[Stored data entries]
━━━━━━━━━━━━━━━━━━━━

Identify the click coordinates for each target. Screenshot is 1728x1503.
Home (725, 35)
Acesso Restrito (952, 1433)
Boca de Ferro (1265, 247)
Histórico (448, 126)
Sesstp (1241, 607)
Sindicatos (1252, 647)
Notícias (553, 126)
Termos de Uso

━━━━━━━━━━━━━━━━━━━━

▶ **ACTION ITEM**:
Extract every line from the one containing "Boca de Ferro (1265, 247)" through the last line of the data, inclusive, exactly as written.

▶ **EXERCISE OUTPUT**:
Boca de Ferro (1265, 247)
Histórico (448, 126)
Sesstp (1241, 607)
Sindicatos (1252, 647)
Notícias (553, 126)
Termos de Uso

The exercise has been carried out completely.